Task requirements:
Leave out the pictures, and copy exactly the lines from the line with "Where should I" through the last line of the data below.

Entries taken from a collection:
# # # #

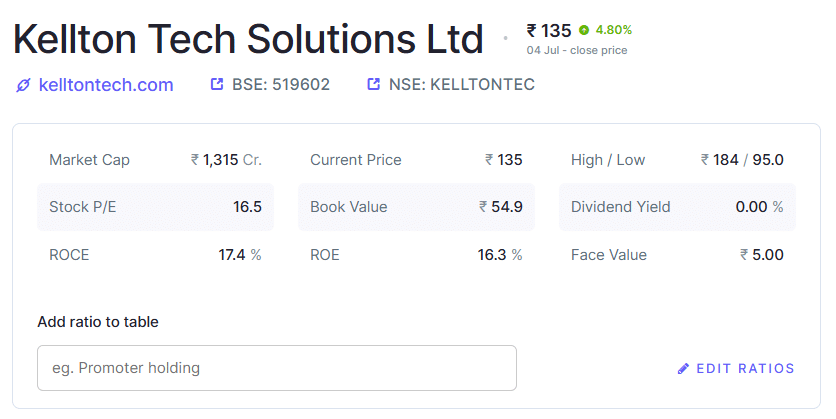The image size is (836, 419).
Task: Click the pencil icon next to Edit Ratios
Action: click(683, 368)
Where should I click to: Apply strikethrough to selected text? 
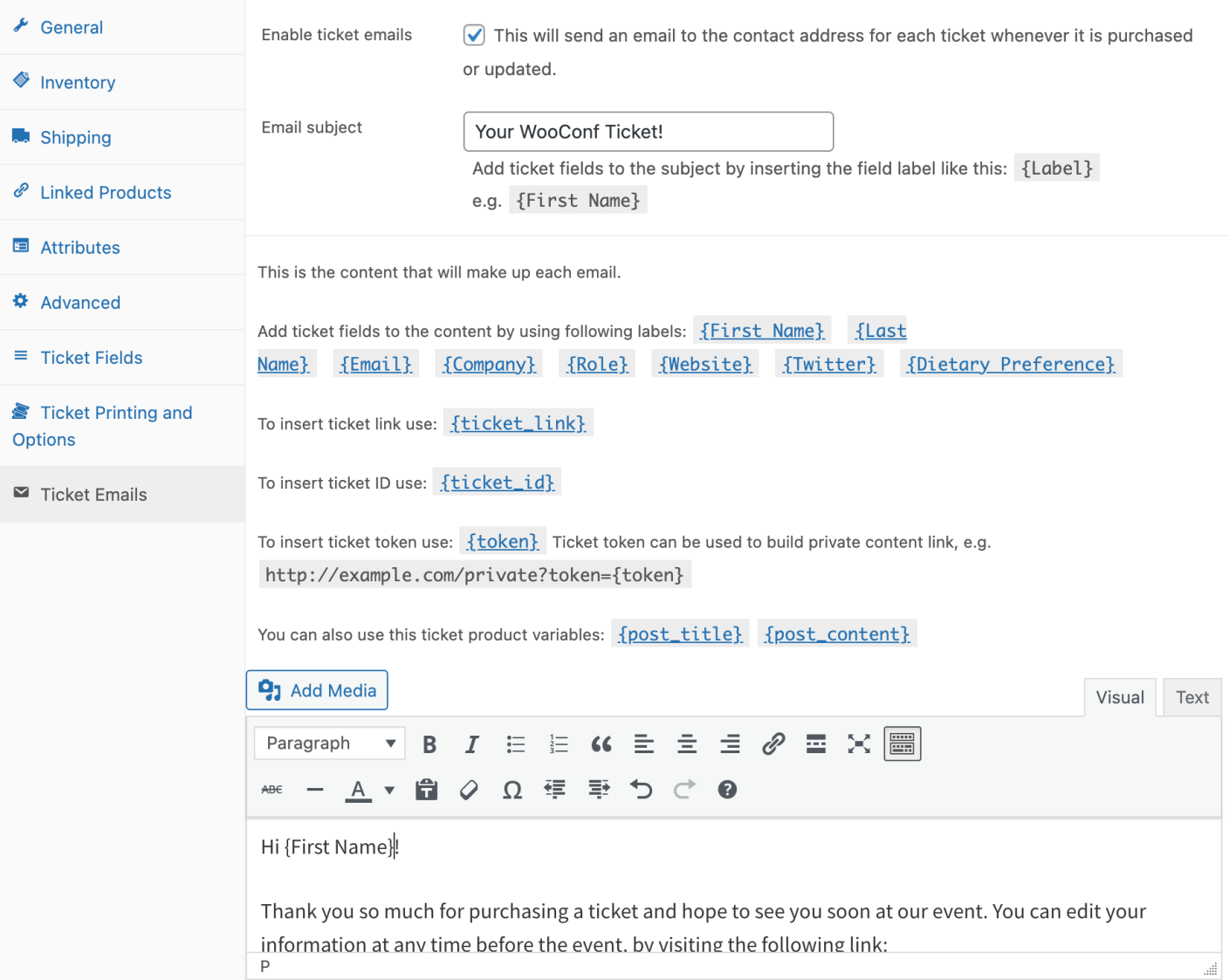click(x=271, y=790)
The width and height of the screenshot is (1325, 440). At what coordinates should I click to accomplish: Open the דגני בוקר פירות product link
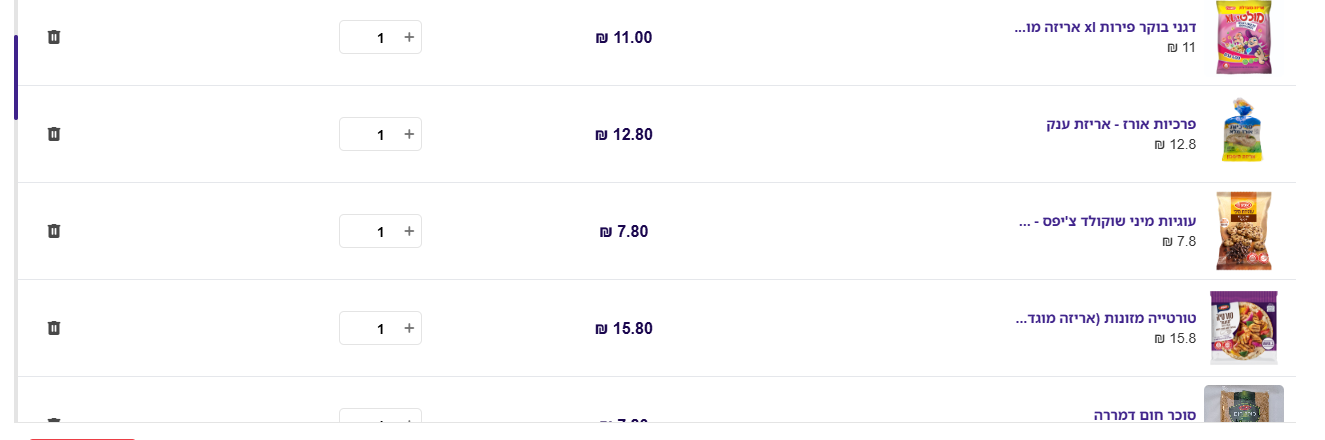pyautogui.click(x=1105, y=27)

# # # #

Answer box:
Where should I click to: Apply strikethrough to selected text? 
click(x=271, y=790)
The width and height of the screenshot is (1325, 440). At what coordinates should I click to accomplish: Open the דגני בוקר פירות product link
pyautogui.click(x=1105, y=27)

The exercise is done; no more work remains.